*** Opening of PAGE EXCERPT ***

Music: Tony Horswill on “Brummie Irish” and a new music week in Birmingham

Summer School - session at Spotted Dog (2)-1
Session at The Spotted Dog. Do you see Tony?

How It’s New York: Tony Horswill is a beloved figure in music in the tristate; he leads the Cat and Fiddle Session at St. James’ Gate in Maplewood, NJ, with Tom Dunne, and also plays in the Washington Square Harp and Shamrock Orchestra.

How It’s Irish: Tony is a “Brummie,” which is Birmingham Irish, we learn, and he reports back on a new summer school, the Pat and Anne Molloy Summer School.
Tony Horswill was missing from the weekly Cat and Fiddle session at St. James’ Gate in Maplewood, NJ, recently (my home session). Where was he?
In his hometown of Birmingham– immersing himself in Irish fiddle at the brand new Pat and Anne Molloy Summer School.
Noreen Cullen taught a hornpipe, he says, all delivered in a paint-peeling Brummie accent peppered with infectious and uncontrolled laughter. This lady is no respecter of a hangover.”
A new summer school is born in Birmingham’s Irish Quarter 
Slideshow - Pat classic fiddle pose (2)

 

Birmingham in England has a sense of the scrappy underdog – it has a way of drawing you with its dry sense of humor and old-school camaraderie. It also loves its local heroes, and the city lost one of its treasures last year in the passing of Pat Molloy.
 
Pat was the master of Irish music teaching in the city and one of life’s teachers in the widest sense of the word. My lessons with him were not what you would call conventional – there would be deep explorations lasting well into the night – not just of fiddle music and style but also philosophical discussions which left my mind in the dust, math questions, card tricks, checking into firebrand George Galloway’s show on the radio or cricket test matches broadcast from Australia at 1 a.m. (small bets on cricket and smelling tobacco burning were Pat’s token vices). At regular points in the proceedings his beloved wife Anne would come in with a pot of tea and the best soda bread I have ever had with a jaunty “I’m not hearing much music” as we were gassing away. Magical stuff, and through it all there would always be Pat’s smile and that swing he could put into the fiddle.
 
It was at Pat’s funeral that a plan was hatched by local musicians and friends to keep alive the celebration of the music that Pat and Anne had devoted themselves. This vision came to life the last weekend in July with the Pat and Anne Molloy Summer School.

*** Close of PAGE EXCERPT ***
*** Opening of SOURCE MATERIAL ***

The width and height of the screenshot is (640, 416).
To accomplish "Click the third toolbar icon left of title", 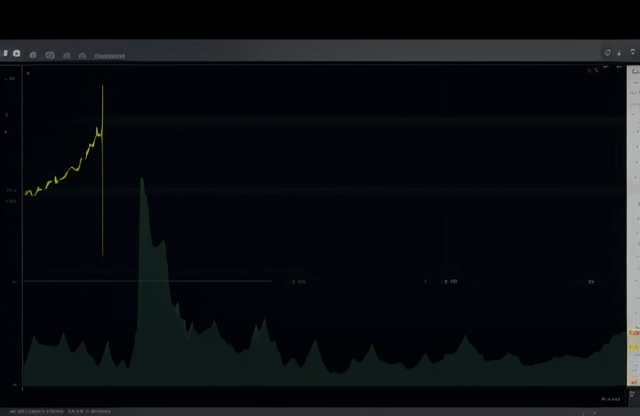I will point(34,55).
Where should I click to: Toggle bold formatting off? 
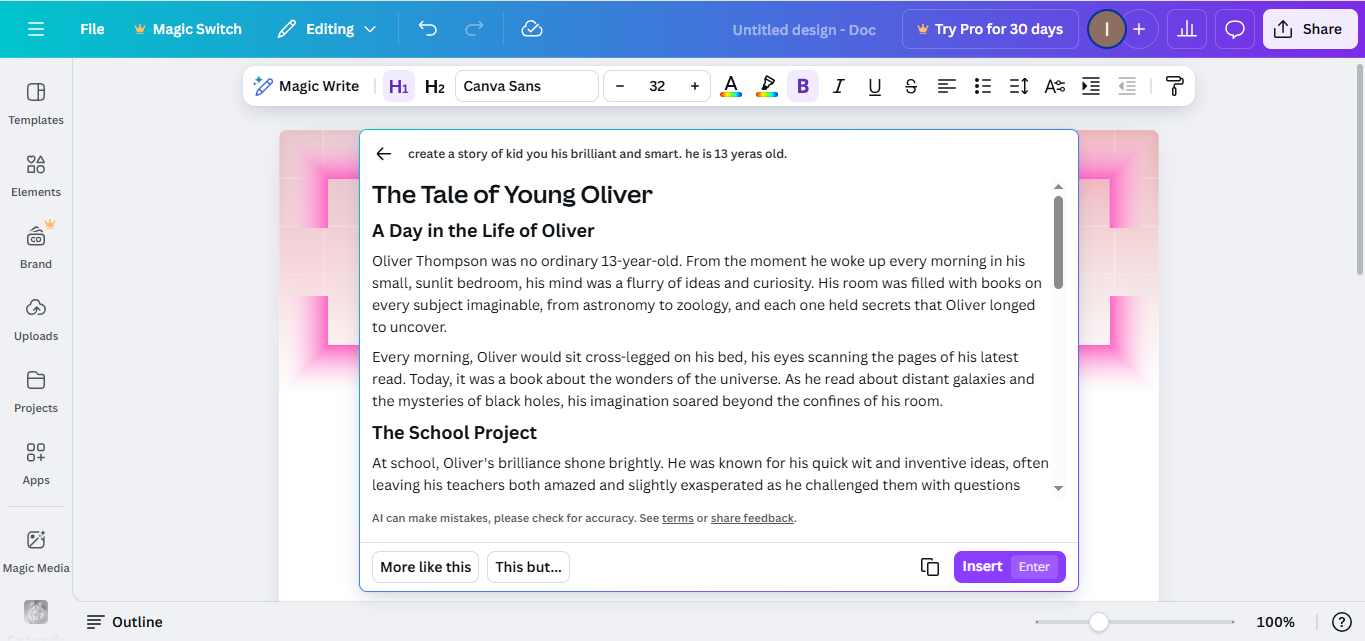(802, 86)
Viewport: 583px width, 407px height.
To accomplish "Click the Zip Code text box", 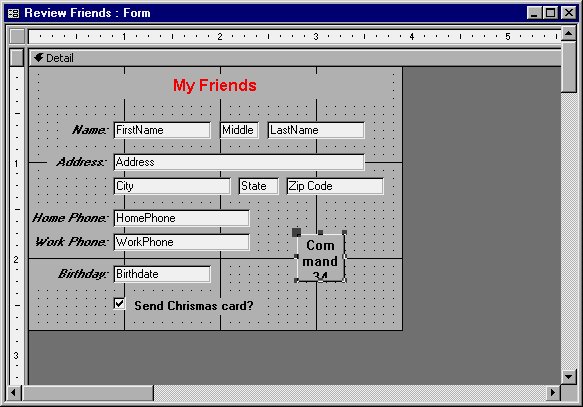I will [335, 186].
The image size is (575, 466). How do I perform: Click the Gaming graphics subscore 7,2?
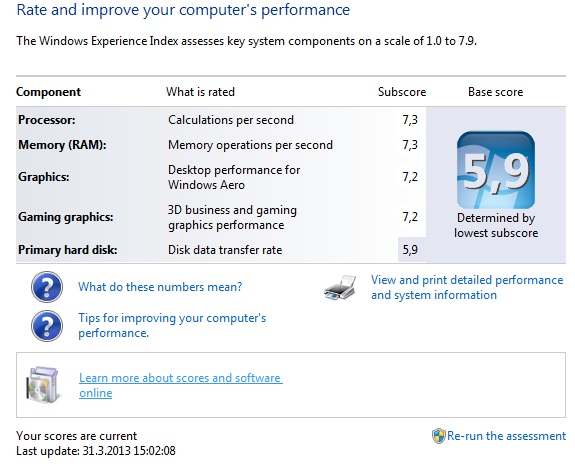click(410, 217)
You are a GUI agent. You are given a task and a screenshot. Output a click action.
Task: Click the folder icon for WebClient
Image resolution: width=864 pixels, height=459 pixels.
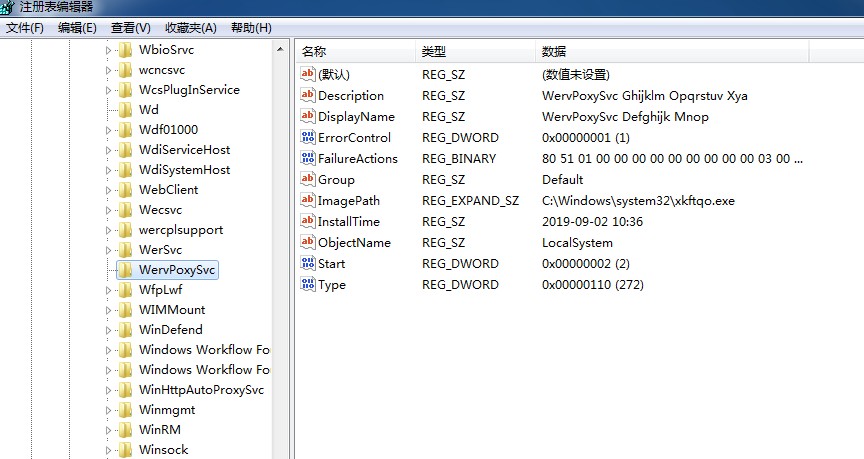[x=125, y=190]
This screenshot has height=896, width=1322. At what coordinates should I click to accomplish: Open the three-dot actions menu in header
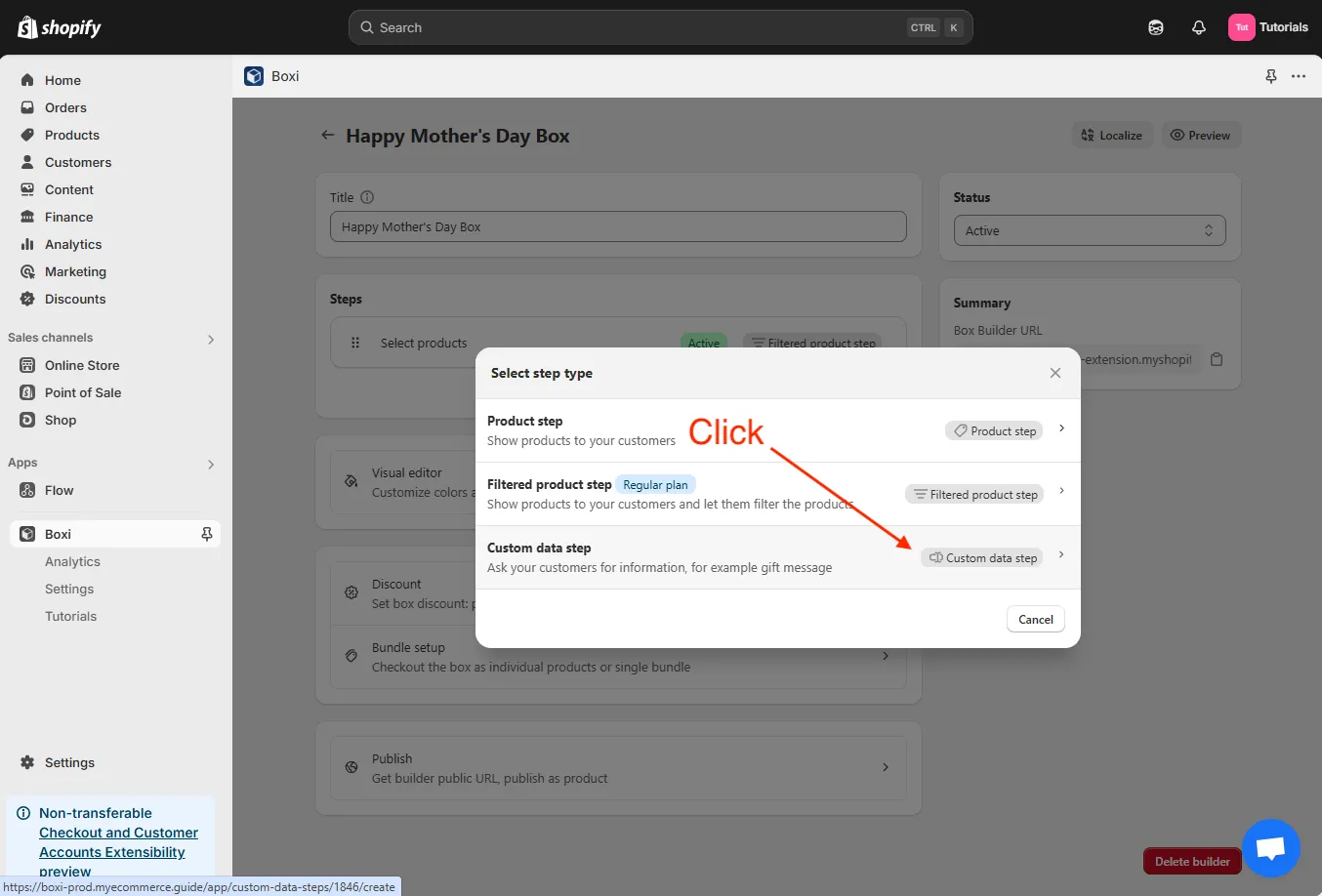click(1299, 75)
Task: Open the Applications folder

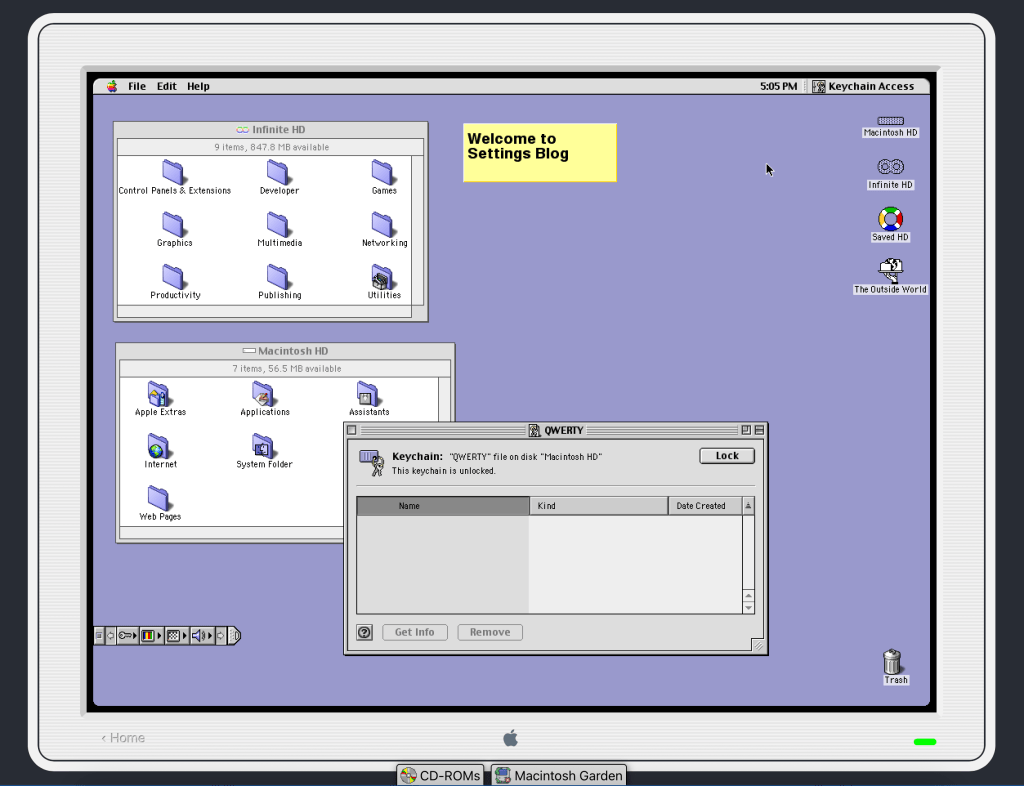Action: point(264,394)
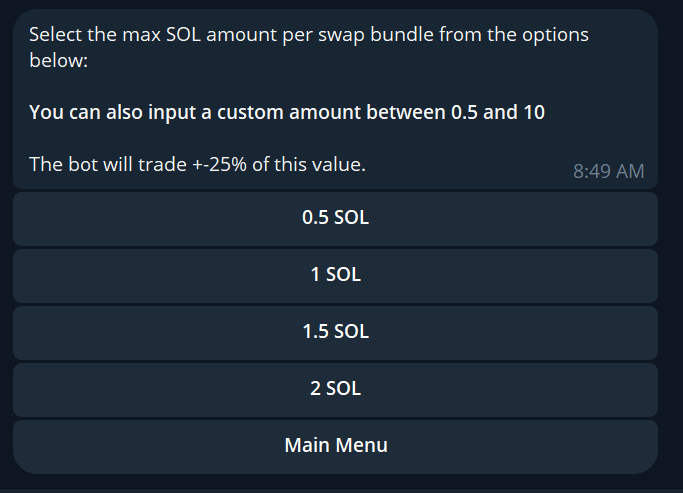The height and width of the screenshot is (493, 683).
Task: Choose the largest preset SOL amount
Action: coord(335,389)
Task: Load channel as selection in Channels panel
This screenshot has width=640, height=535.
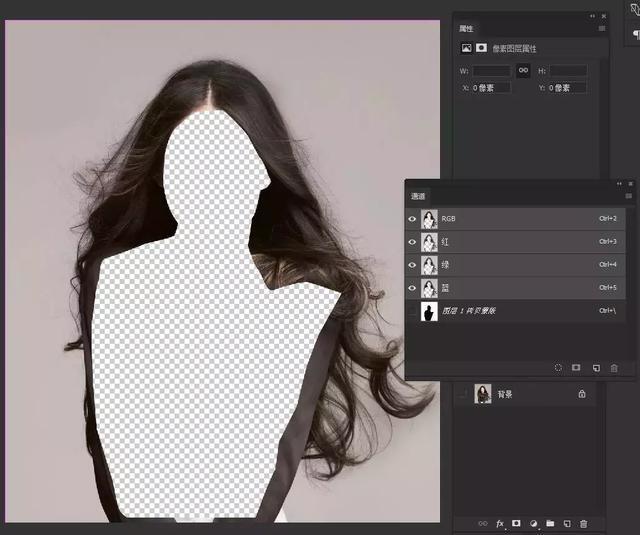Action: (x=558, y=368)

*** Close of SOURCE MATERIAL ***

*YOUR ASSIGNMENT:* According to the page on Tony Horswill, when did the Pat and Anne Molloy Summer School take place?

*EXERCISE RESPONSE:* The last weekend in July.